Saat ini, kita sudah terlalu muak disuguhi oleh status-status negatif, tentang kenakalan remaja, perselingkuhan, perceraian dan lain-lain.
Jika hanya informasi negatif tersebut yang muncul dan memenangi opini, maka seolah di dunia ini tidak ada lagi kebaikan. Apalagi secara naluriyah konten-konten negatif begitu amat sangat cepatnya menjadi viral, seperti video seorang anak yang menendang ibunya, seorang suami yang menyiksa istrinya, sepasang remaja bau kencur yang melakukan adegan tidak senonoh, dan video-video sejenis. Sehingga lama-lama orang merasa lumrah dengan keburukan.
Di sisi lain, video-video positif begitu sulit untuk menjadi viral.
Tidakkah kita prihatin melihat keadaan ini?
Maka menyuguhkan status-status kemesraan suami istri dan kebahagiaan rumahtangga, termasuk menampilkan kesolehan anak-anak menjadi seperti oase di tengah padang pasir, yang memberikan harapan, bahwa model pasangan setia itu ada, bahwa model anak-anak soleh di tengah krisis moral itu ada, bahwa model kehidupan bahagia tanpa melulu bersifat materi itu ada, dan bisa dicapai oleh siapa pun.
Bayangkan jika sosmed ini hanya dipenuhi oleh kegalauan anak muda yang diputus pacarnya, atau kegalauan seorang istri yang dikhianati suaminya, atau keluh kesah atas cuaca yang sangat panas, dan sebagainya. Akan menjadi apa warna dunia ini..? Seperti seorang perempuan yang mengatakan, “Semua lelaki sama saja..! Brengsek..!” itu bukan karena tidak ada lelaki yang baik. Namun karena informasi yang masuk ke otaknya tentang lelaki selalu yang buruk-buruk. Dia tidak membuka pikiran bahwa masih banyak lelaki yang baik.
Maka, tidak perlu kita merasa ciut untuk menebar kebaikan.
Ingat..! Tujuan kita bukan untuk mencari pujian manusia, tapi demi menebar kebaikan.
Ada pepatah yang mengatakan… Berbuat baik karena ingin dipuji orang adalah RIYA. Dan membatalkan perbuatan baik yang sudah kita niatkan karna takut disebut RIYA, adalah RIYA. Ya..! Karena muaranya sama, yaitu penilaian orang lain.
Masalah riya… Itu letaknya di hati, bukan di zahir. Semuanya kembali kepada niat.

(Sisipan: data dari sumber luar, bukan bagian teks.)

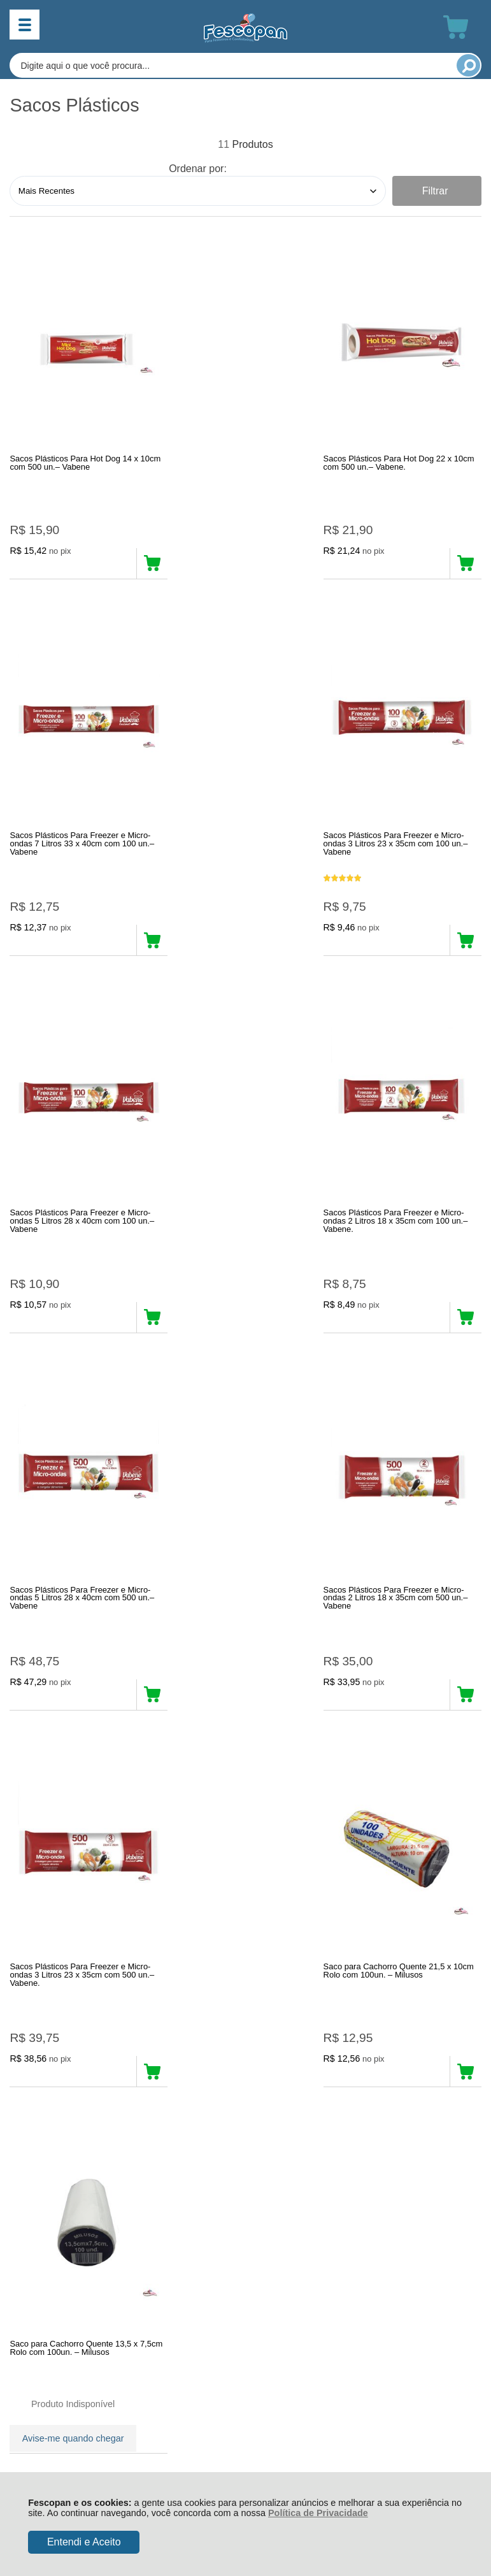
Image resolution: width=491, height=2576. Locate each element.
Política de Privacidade (318, 2513)
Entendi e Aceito (84, 2541)
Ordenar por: (198, 168)
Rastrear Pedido (83, 2106)
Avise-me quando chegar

Ketika istri nabi yang mulia, Aisyah radhiallaahu anha menceritakan kepada para sahabat tentang kebaikan-kebaikan nabi, termasuk ibadahnya, qiyamul lail-nya sampai kakinya bengkak-bengkak, apakah kita berani mengatakan beliau riya..? Ujub..? Berbangga memiliki suami paling soleh..? Tentu tidak..!
Beliau pun tidak canggung menyanjung nabi sebagai manusia paling romantis di dunia ini. Bahkan setiap fragmen kehidupan rumahtangganya bersama nabi begitu terbuka. Dan tidak mungkin para sahabat mengintip kehidupan rumahtangga nabi melalui jendela atau melubangi tembok. Semuanya pasti diceritakan. Bahasa zaman now-nya dibikin status, dan menjadi viral karena di-share dari mulut ke mulut.
Jika semua kebaikan yang nampak itu selalu dipandang riya, maka tidak akan ada manusia di dunia ini yang akan mengajak kepada kebaikan. Tidak akan ada dakwah. Dan dunia hanya akan dipenuhi oleh keburukan.
Kalau mau jujur, konten-konten negatif di sosmed itu jauh lebih marak dibanding konten-konten positif. Naaah… Jangan sampai kita menjadi lemah hanya karena cibiran orang. Atau bahkan mungkin ada yang secara tidak sadar malah menjadi agen-agen setan yang sengaja membungkam kebaikan dengan cara mencibirnya..? Membuat orang lain ciut untuk menyampaikan status-status kebaikan..?
Jangan kita merasa gerah ketika melihat postingan keharmonisan dan kebahagiaan rumahtangga orang lain..! Jika ada perasaan gerah tersebut, maka yang harus dievaluasi adalah diri sendiri, bukan orang lain. Mungkin diri ini telah dihinggapi oleh penyakit iri dan hasad. Na’uudzubillaah. Hati-hati…! Itu adalah penyakit yang hanya akan menyeret pengidapnya semakin jauh dari kebaikan.
Fokus pada tujuan hidup kita, meraih ridho Allah, ampunan dan surga-Nya. Tidak perlu merasa iri dengki dengan kehidupan orang lain.
Ingat..! Dunia ini terlalu kecil dan sempit untuk diperebutkan, sementara surga Allah itu teramat sangat luas, dimana setiap kita bisa memasukinya tanpa harus berdesakan, sikut kiri, sikut kanan, sundul atas dan injak bawah.
Dalam kompetisi surgawi (fastabiqul khoirot), kita bisa menang tanpa harus mengalahkan orang lain.
Kesimpulannya… Luruskan niat, dan teruslah menebar kebaikan, karena dunia ini sudah terlalu sesak dengan tontonan keburukan.